** DATA EXTRACTS follows **

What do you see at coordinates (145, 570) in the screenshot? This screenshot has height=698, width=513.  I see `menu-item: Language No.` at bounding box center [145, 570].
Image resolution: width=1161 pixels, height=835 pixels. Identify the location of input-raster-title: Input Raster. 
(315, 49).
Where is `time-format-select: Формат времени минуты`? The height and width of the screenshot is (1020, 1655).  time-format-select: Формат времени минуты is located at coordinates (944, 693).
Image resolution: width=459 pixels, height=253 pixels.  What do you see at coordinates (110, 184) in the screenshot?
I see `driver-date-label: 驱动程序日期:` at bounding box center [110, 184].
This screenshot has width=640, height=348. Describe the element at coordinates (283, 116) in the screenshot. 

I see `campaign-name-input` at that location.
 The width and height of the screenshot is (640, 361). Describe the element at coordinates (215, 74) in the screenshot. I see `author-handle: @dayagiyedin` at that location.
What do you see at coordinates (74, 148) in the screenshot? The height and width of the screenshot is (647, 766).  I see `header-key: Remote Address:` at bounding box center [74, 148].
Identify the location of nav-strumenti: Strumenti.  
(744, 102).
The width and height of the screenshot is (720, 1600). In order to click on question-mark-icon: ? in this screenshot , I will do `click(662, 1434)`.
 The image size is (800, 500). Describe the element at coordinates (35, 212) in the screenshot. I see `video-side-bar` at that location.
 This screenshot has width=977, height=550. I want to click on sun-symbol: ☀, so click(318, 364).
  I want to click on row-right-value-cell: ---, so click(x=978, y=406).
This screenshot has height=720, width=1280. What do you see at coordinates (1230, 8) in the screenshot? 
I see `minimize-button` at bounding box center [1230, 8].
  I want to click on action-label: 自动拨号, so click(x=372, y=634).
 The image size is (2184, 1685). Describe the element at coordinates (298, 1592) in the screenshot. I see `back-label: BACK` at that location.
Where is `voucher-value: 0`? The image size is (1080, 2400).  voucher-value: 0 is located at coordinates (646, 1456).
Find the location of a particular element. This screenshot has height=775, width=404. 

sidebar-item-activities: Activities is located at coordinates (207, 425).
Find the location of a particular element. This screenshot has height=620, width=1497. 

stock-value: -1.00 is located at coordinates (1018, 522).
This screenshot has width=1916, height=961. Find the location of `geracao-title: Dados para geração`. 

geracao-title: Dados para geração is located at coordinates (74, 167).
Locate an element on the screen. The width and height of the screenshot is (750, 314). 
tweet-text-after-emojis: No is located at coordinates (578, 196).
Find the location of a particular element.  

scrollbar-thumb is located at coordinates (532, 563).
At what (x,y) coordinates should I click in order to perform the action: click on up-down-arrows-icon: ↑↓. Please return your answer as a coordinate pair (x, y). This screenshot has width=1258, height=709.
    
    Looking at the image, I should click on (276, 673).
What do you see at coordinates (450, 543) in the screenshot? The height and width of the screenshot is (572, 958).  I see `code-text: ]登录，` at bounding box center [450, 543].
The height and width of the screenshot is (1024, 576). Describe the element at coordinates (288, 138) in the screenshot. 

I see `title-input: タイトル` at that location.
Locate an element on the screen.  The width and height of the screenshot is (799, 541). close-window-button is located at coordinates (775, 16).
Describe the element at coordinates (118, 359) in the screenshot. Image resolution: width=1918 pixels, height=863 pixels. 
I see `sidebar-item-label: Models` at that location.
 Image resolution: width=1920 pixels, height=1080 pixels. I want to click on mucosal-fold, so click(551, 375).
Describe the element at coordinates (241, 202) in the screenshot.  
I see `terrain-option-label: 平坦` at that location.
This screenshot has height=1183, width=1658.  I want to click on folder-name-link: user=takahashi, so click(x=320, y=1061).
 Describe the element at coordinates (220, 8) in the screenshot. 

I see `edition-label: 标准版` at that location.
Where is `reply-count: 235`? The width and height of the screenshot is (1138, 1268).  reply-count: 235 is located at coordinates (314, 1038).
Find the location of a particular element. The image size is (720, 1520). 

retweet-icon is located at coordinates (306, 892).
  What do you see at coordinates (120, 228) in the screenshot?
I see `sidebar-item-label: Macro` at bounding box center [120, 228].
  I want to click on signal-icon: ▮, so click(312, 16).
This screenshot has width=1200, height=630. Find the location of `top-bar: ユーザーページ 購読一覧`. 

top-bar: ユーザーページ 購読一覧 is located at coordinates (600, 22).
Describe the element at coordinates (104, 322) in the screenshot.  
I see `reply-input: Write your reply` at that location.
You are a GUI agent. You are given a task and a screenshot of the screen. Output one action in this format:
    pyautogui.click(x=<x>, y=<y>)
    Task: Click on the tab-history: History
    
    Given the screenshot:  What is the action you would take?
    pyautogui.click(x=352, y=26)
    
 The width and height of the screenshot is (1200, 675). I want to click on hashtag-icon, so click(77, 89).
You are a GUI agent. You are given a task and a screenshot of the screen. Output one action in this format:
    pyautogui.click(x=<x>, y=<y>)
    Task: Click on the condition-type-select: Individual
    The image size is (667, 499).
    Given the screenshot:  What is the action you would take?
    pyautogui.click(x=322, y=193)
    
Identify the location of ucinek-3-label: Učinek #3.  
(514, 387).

** End of DATA EXTRACTS **

WRITTEN TASK
Identify every line in the listing above that contains the word "pixels", and copy each of those lines.

WRITTEN REPLY
Image resolution: width=1161 pixels, height=835 pixels. Identify the location of input-raster-title: Input Raster. 
Image resolution: width=459 pixels, height=253 pixels.  What do you see at coordinates (110, 184) in the screenshot?
Describe the element at coordinates (118, 359) in the screenshot. Image resolution: width=1918 pixels, height=863 pixels. 
 Image resolution: width=1920 pixels, height=1080 pixels. I want to click on mucosal-fold, so click(551, 375).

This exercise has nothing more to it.